Lack of Finite Element Method implementations in Haskell - Any specific reasons?

I'm curious to understand why there seems to be a scarcity of Finite Element Method (FEM) implementations in Haskell, or any functional language. Given Haskell's purely functional nature, I expected to find numerous implementations of numerical methods.

My quick search on GitHub and Google Scholar didn't yield many relevant references. I came across a Quora question regarding the application of Haskell in handling large matrices, but none of the responses mentioned sparse matrices or FEM. Has there been any specific discussion or reasons within the Haskell community regarding the absence of FEM implementations?

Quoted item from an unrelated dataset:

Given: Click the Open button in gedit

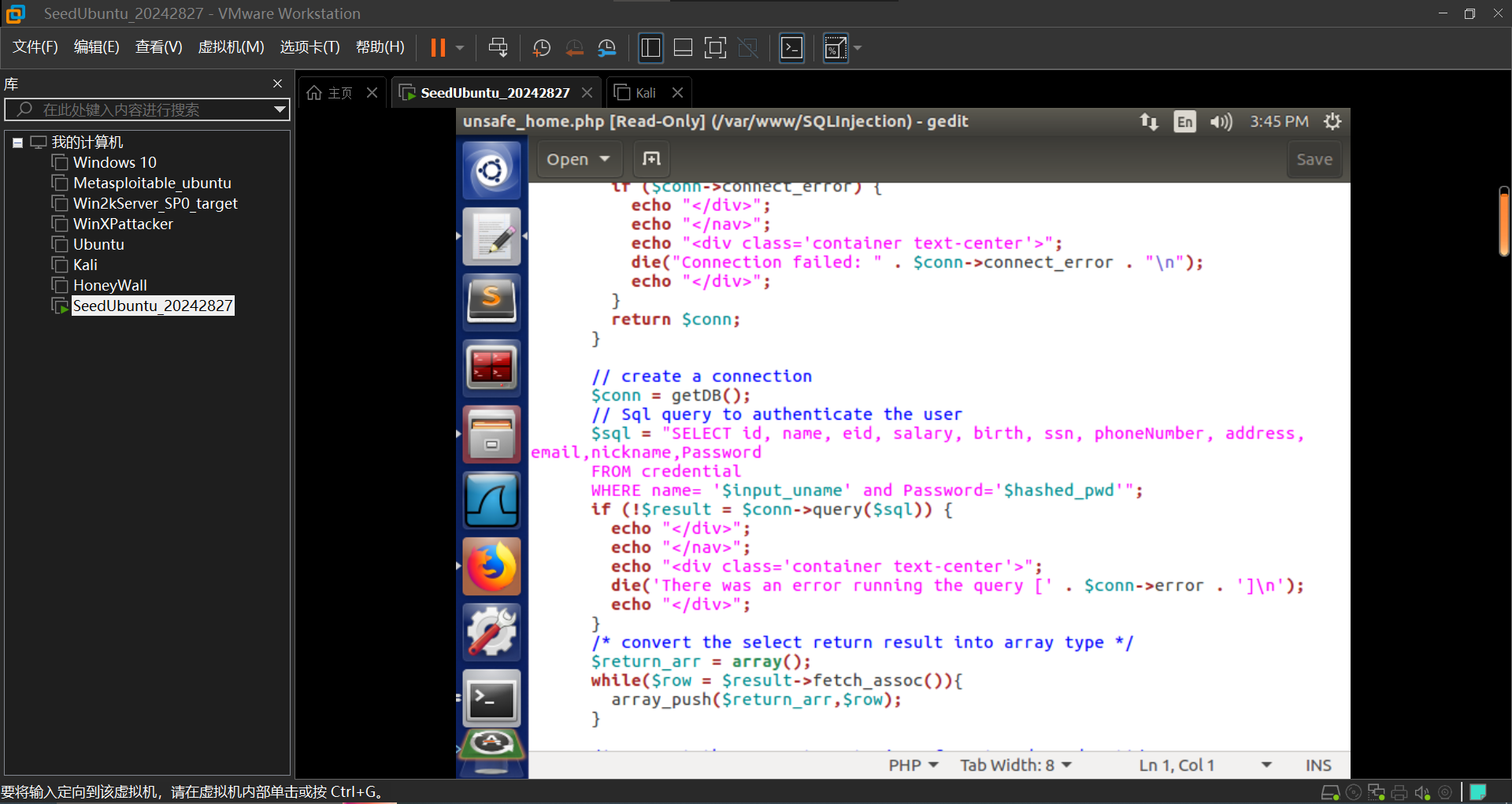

I would appreciate insights or references on this matter.

the question!


  • Most of the reason is simply that the set of people working with numerical methods and the set of people interested in languages like Haskell are almost completely disjoint.

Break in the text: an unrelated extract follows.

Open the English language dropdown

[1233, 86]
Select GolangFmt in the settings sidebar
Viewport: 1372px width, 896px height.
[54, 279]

    What the numerics community cares about is foremostly that their code run fast, and secondarily that it be "easy" to use for non-programmer engineers/scientists (with a rather disputable notion of easyness, à la Matlab). Apart from that there's an attitude that choice of programming language "doesn't really matter because everything is Turing-complete", and that anyway the code doesn't contain the interesting mathematical derivations which are carried out separately on paper. In other words, in their mindset the only aspect of the maths that computer is involved with are numbers.
    Consequently, they tend to go with languages that have a track record of use for numerical applications and then perhaps add an interface in a dynamic language around that (not so much for any abstraction purposes but simply to allow for scripting).

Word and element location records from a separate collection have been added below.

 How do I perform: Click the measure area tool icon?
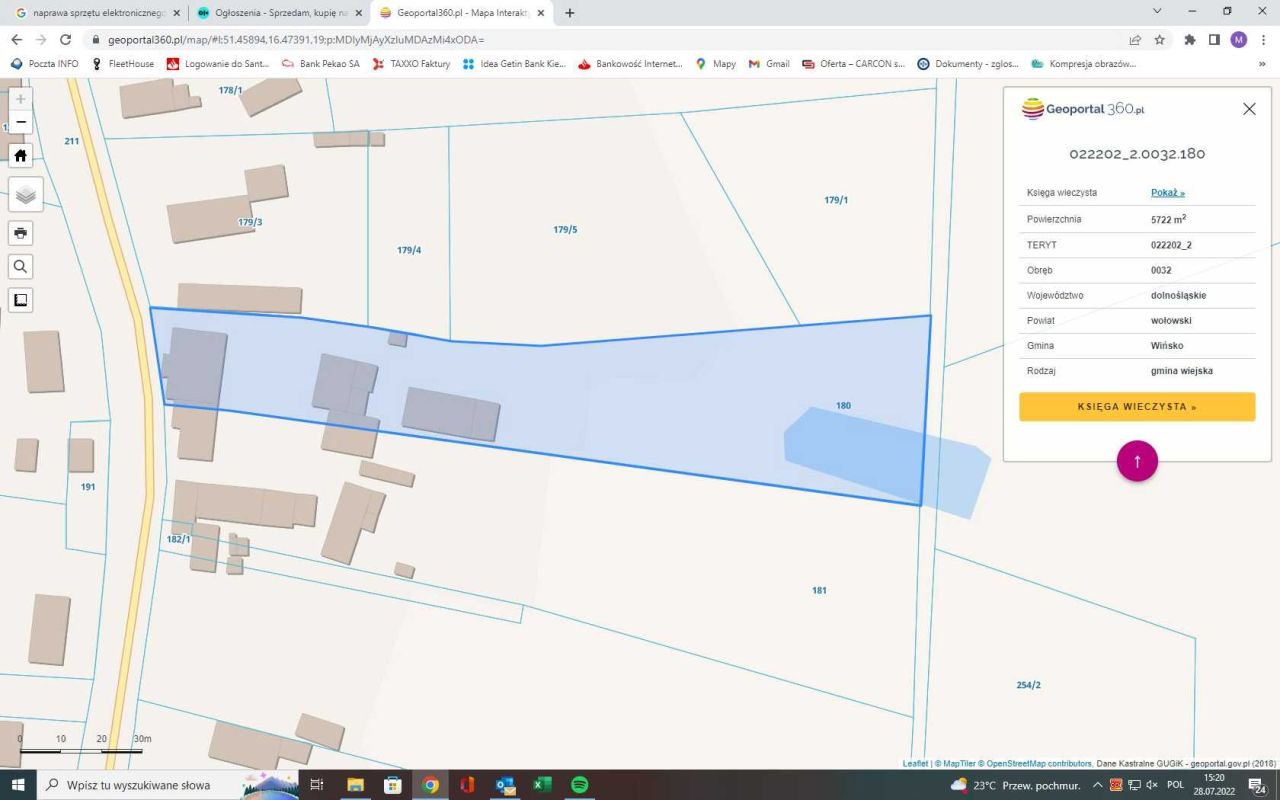tap(21, 300)
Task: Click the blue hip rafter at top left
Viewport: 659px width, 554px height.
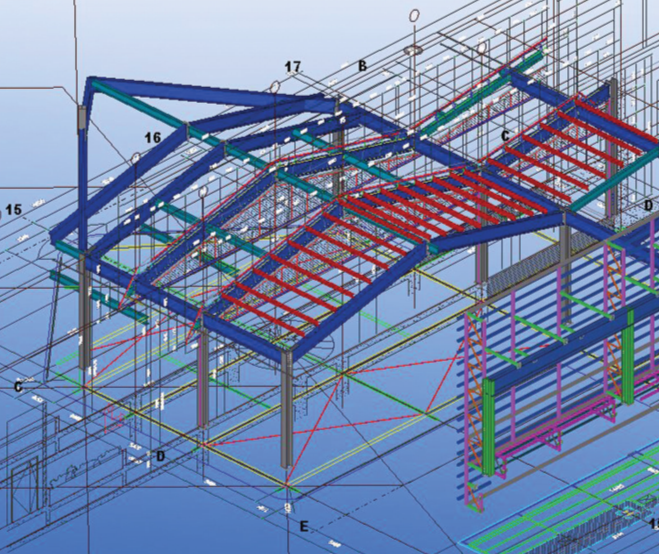Action: click(x=210, y=89)
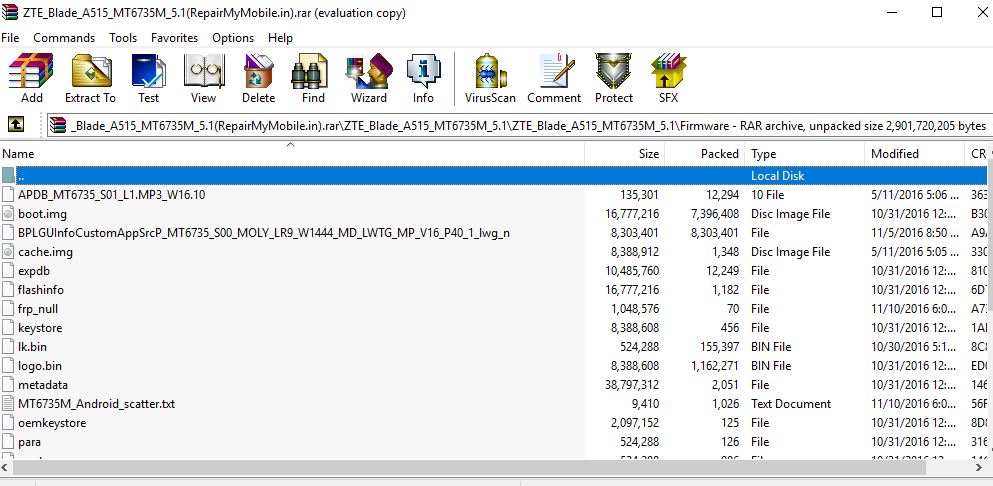Click the Protect archive icon
Image resolution: width=993 pixels, height=486 pixels.
tap(614, 78)
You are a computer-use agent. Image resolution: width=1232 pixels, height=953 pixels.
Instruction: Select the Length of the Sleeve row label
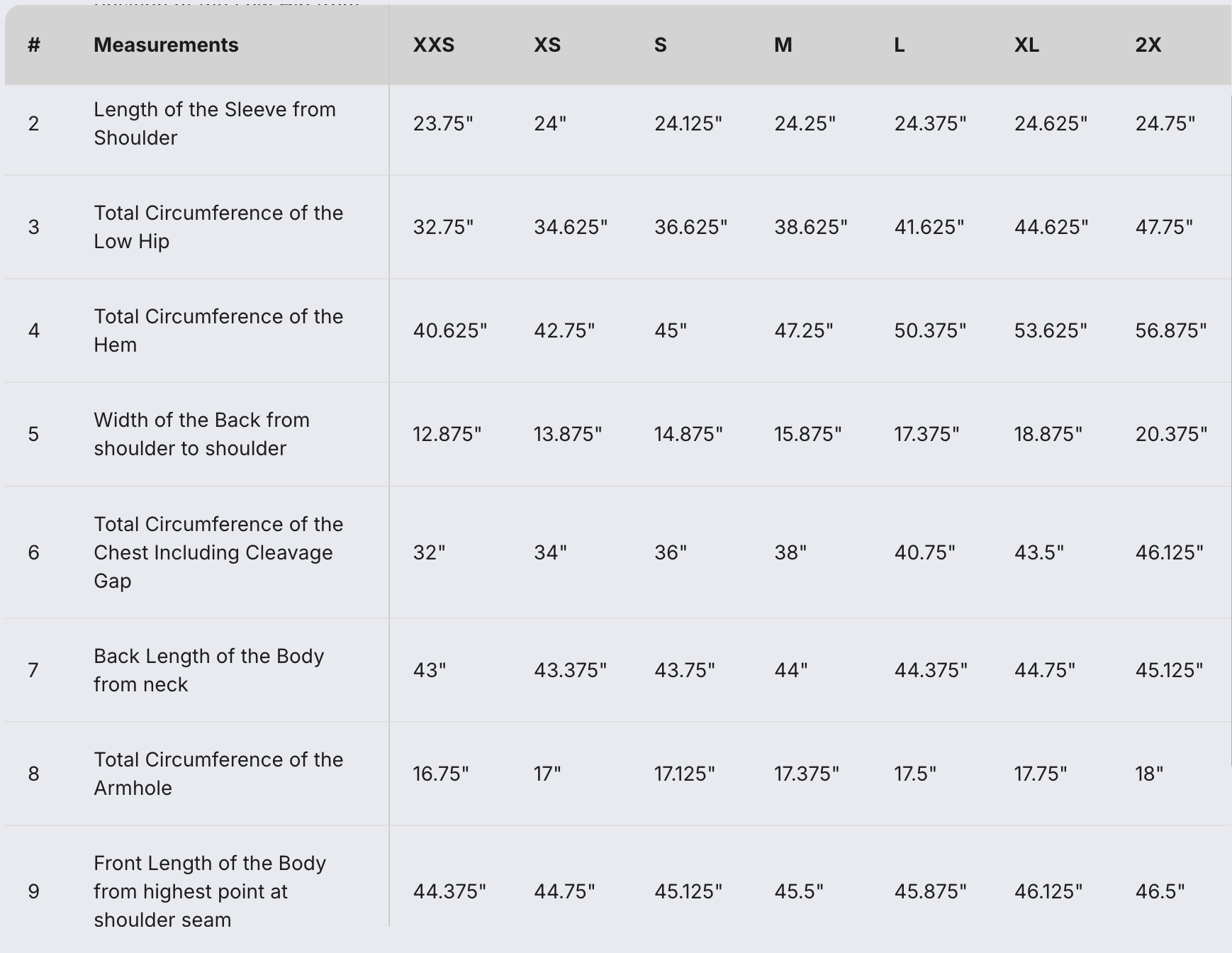point(214,123)
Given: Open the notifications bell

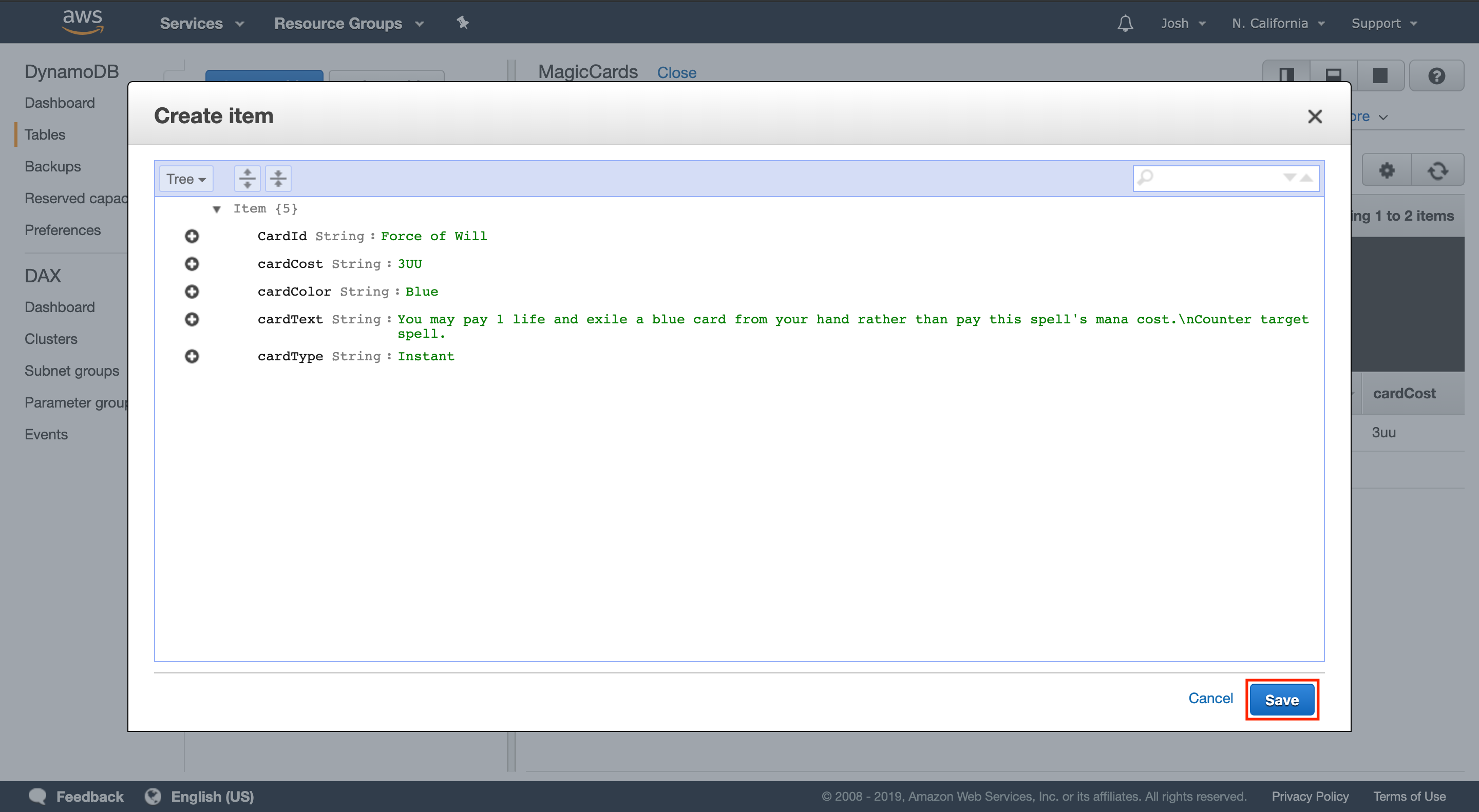Looking at the screenshot, I should point(1125,23).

    The functional programming community has a completely different focus, which is all about bringing mathematical concepts into the code, but not overly interested in tuning numerical performance. GHC can actually generate pretty fast executables, particularly competitive for complex logic, but for dumb numerics it can't take it up with a compiler like ICC that does all kinds of vectorisation etc. microoptimisations for numerics. Now, it would be possible to address this performance gap by writing a Haskell wrapper around optimised low-level routines in C (or Cuda), but that's not very interesting to FP people, whereas numerics people just wouldn't see any point in it because to them Haskell is just a weird fringe language.

    I personally think that Haskell would be excellent for numerics, but it's not enough to just think that... we'd actually need to put in a lot of work to make it happen.